Our hypothesis is that the preclinical and clinical studies suggest that in settings of immune deficiency (due to either the tumor or chemo/radiation therapy), Ta1 acts to generate cells which are capable of responding to the cytokines in IRX-2 and therefore generates a more effective immune response than either alone. It is especially attractive to speculate that the patients in the IRX-2 clinical trial who failed to respond may have benefited from pretreatment with three days of Ta1 prior to IRX-2. The ongoing randomized phase 2 trial may result in the identification of pre surgery biopsy profiles which predict a failure to response to IRX-2 and these patients may be a candidate for the combination therapy. Alternatively, in patients who are scheduled to receive boosters of IRX-2, having an arm for patients who receive three days of Ta1 prior to IRX-2 may be a valuable option for evaluating the effectiveness of combination therapy.

4. Expert opinion

Combination biologic therapies are important due to the observation that most immune therapies are not successful in all patients. The use of combinations is thought to be a way to address this problem. While natural combination biologics such as IRX-2 were thought to resolve this issue, there are still patients that failed to respond to IRX-2. This editorial reviewed the data which suggests that adding another pleotropic biologic (thymosin alpha1) will enhance the activity of both biologics, especially as related to tumor models and immune-deficient patients. The biggest challenge in the field is that clinical studies are required to confirm the data presented in this review. Given that immunotherapy is becoming a well-funded and promising are, it is possible that future clinical trials with the combination of Ta1 and IRX-2 may be initiated. The experiments discussed in this review also provide support for the possibility that these two biologicals might be combined either separately or in combination with other immunotherapies such as the CTLA-4/PD-1 reagents.

Declaration of Interest

P. Naylor has served as a consultant to IRX Therapeutics.

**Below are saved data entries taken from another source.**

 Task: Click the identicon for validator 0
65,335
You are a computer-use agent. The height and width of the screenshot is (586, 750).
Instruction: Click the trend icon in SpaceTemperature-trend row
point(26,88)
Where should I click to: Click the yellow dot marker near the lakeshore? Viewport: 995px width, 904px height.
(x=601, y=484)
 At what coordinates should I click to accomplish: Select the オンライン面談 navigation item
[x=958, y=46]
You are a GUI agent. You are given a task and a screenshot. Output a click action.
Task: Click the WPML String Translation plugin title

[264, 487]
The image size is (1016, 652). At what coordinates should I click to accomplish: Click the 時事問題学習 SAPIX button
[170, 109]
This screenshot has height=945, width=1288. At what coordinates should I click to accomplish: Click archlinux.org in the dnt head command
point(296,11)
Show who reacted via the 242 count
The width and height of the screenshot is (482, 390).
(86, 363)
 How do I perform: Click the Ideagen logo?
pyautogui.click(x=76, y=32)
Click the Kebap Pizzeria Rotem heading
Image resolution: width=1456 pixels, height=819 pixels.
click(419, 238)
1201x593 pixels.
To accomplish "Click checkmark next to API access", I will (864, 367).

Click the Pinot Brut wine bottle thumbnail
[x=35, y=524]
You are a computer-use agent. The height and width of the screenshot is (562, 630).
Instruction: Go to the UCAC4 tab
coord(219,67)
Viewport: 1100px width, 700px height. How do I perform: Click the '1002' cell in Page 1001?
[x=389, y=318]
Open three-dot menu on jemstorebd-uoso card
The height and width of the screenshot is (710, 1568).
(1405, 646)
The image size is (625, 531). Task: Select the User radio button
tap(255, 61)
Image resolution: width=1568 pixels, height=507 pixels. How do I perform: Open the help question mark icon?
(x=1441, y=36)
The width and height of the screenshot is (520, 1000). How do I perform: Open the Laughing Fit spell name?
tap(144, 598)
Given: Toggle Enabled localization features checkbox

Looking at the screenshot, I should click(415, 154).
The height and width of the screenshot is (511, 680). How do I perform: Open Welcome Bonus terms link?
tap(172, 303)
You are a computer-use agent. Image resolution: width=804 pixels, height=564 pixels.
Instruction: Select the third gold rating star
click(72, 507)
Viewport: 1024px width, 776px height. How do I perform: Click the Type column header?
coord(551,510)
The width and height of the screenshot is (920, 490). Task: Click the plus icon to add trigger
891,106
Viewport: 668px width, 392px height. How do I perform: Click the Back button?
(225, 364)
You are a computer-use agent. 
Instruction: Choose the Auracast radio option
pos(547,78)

The authors have no other relevant affiliations or financial involvement with any organization or entity with a financial interest in or financial conflict with the subject matter or materials discussed in the manuscript apart from those disclosed.

Reviewer disclosures

Peer reviewers on this manuscript have no relevant financial or other relationships to disclose.

Additional information

Funding

This paper has been published as part of a supplement issue covering the proceedings of the Fifth International Symposium on Thymosins in Health and Disease and is funded by SciClone Pharmaceuticals.